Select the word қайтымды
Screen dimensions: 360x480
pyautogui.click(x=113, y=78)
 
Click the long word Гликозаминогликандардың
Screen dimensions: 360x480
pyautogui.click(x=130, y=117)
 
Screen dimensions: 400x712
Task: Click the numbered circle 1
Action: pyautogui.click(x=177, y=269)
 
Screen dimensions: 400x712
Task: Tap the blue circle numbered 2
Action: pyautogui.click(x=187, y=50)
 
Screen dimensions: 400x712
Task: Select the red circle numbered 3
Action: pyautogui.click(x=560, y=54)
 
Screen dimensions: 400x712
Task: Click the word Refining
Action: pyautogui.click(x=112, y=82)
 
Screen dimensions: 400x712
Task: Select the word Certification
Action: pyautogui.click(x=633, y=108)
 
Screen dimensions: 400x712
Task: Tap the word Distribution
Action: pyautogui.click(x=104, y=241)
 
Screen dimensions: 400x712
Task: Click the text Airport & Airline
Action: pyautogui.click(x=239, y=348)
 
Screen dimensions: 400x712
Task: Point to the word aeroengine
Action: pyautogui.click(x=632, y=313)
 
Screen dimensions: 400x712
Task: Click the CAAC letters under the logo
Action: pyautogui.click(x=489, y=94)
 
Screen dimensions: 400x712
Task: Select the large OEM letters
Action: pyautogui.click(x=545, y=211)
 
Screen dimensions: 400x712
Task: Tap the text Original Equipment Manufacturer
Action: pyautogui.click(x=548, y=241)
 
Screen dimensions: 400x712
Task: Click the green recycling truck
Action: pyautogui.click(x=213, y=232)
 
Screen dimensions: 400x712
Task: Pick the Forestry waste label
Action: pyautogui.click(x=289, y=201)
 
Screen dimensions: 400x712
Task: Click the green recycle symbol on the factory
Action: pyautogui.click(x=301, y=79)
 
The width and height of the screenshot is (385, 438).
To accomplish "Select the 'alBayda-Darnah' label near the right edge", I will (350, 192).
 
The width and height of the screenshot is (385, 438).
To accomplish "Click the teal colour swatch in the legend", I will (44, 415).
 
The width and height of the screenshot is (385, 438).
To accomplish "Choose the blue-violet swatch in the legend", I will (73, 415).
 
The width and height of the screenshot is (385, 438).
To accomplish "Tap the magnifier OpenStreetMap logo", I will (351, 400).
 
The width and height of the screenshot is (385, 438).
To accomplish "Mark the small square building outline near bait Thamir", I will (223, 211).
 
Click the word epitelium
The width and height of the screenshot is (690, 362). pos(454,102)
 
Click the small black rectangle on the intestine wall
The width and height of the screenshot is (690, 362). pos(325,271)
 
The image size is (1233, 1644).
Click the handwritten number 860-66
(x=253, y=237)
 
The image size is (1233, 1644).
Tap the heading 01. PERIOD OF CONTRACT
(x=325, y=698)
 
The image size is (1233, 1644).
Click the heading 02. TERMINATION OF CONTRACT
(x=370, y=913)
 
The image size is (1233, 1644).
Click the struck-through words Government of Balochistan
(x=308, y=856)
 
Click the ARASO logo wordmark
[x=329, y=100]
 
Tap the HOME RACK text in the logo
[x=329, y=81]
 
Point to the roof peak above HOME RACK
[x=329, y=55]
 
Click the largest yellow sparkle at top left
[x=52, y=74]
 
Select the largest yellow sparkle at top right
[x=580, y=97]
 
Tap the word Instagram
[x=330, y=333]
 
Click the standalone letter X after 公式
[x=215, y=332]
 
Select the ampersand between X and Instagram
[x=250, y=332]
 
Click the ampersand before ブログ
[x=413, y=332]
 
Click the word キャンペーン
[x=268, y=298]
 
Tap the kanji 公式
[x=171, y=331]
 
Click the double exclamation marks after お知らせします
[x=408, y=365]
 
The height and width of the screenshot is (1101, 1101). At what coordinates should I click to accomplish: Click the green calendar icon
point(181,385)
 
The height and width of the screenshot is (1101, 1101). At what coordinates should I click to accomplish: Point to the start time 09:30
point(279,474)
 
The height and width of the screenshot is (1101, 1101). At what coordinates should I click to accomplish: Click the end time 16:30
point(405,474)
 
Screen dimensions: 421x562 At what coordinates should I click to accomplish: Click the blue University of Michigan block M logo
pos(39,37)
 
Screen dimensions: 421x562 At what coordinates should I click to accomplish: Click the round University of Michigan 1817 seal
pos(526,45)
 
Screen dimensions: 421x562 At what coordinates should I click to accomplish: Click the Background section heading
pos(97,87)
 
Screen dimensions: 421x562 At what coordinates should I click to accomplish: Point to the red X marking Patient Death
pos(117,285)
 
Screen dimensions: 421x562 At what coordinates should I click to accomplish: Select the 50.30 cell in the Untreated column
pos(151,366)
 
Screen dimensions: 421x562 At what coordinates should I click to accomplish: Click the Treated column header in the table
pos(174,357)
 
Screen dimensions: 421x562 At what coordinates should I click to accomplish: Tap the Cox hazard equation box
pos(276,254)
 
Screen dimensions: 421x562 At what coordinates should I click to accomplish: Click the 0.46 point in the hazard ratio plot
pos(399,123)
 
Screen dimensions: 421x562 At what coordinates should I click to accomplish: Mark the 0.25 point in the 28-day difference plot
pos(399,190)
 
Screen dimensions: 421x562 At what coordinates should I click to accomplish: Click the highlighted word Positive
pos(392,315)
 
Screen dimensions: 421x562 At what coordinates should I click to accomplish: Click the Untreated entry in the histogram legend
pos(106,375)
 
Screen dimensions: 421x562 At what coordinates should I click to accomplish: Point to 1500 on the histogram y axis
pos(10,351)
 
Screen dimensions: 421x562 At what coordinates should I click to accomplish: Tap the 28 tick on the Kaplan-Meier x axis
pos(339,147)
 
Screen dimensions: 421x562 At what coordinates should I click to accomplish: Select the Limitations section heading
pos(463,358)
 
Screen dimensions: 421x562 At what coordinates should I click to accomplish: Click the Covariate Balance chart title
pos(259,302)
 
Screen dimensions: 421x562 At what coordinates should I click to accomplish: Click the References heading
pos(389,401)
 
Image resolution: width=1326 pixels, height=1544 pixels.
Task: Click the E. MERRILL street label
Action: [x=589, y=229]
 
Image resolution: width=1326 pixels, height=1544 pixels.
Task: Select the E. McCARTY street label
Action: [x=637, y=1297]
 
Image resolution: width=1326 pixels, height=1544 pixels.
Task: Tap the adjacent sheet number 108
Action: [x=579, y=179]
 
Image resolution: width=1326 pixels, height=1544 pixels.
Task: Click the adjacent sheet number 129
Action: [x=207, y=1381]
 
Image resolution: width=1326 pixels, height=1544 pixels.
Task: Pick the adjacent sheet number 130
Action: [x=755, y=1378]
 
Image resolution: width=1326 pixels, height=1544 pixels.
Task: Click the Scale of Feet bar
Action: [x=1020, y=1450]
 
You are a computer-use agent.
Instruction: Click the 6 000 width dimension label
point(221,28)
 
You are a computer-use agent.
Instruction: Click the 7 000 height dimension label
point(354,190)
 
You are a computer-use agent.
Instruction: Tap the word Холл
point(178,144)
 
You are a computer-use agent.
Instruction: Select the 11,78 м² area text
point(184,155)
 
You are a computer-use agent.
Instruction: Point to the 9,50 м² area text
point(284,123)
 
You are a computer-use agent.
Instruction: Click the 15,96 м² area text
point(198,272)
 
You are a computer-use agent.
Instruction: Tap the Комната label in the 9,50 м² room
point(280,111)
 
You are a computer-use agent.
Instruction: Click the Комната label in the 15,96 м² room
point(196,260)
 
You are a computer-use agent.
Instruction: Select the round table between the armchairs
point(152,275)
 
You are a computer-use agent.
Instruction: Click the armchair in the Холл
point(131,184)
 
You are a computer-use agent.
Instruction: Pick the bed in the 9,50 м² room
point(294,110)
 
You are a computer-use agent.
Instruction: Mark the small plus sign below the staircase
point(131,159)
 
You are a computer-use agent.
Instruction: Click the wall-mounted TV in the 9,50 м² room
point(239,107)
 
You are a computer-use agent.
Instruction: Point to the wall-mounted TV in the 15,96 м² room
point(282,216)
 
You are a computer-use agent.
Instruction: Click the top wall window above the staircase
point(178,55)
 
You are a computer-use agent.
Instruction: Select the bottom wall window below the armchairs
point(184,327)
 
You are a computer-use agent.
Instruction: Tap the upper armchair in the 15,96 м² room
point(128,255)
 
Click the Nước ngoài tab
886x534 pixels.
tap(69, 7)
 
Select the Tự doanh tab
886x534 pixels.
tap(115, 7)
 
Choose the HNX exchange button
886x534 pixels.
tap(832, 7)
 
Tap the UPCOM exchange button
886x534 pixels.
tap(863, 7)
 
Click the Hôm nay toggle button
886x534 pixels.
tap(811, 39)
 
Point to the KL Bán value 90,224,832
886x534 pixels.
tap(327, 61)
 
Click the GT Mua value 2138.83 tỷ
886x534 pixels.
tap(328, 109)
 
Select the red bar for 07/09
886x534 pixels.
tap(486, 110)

------------

__Tarea escrita__.
Por favor, vuelve a escribir íntegras las entradas que van desde la línea que contiene "Tap the word Instagram" hasta la línea que contiene "pos(151,366)", ambas incluidas, y suma 79 a cada coordenada de las respuestas.

__Resultado esperado__.
Tap the word Instagram
[x=409, y=412]
 
Click the standalone letter X after 公式
[x=294, y=411]
 
Select the ampersand between X and Instagram
[x=329, y=411]
 
Click the ampersand before ブログ
[x=492, y=411]
 
Click the word キャンペーン
[x=347, y=377]
 
Tap the kanji 公式
[x=250, y=410]
 
Click the double exclamation marks after お知らせします
[x=487, y=444]
 
The height and width of the screenshot is (1101, 1101). At what coordinates should I click to accomplish: Click the green calendar icon
point(260,464)
 
The height and width of the screenshot is (1101, 1101). At what coordinates should I click to accomplish: Point to the start time 09:30
point(358,553)
 
The height and width of the screenshot is (1101, 1101). At what coordinates should I click to accomplish: Click the end time 16:30
point(484,553)
 
Screen dimensions: 421x562 At what coordinates should I click to accomplish: Click the blue University of Michigan block M logo
pos(118,116)
 
Screen dimensions: 421x562 At what coordinates should I click to accomplish: Click the round University of Michigan 1817 seal
pos(605,124)
 
Screen dimensions: 421x562 At what coordinates should I click to accomplish: Click the Background section heading
pos(176,166)
 
Screen dimensions: 421x562 At what coordinates should I click to accomplish: Point to the red X marking Patient Death
pos(196,364)
 
Screen dimensions: 421x562 At what coordinates should I click to accomplish: Select the 50.30 cell in the Untreated column
pos(230,445)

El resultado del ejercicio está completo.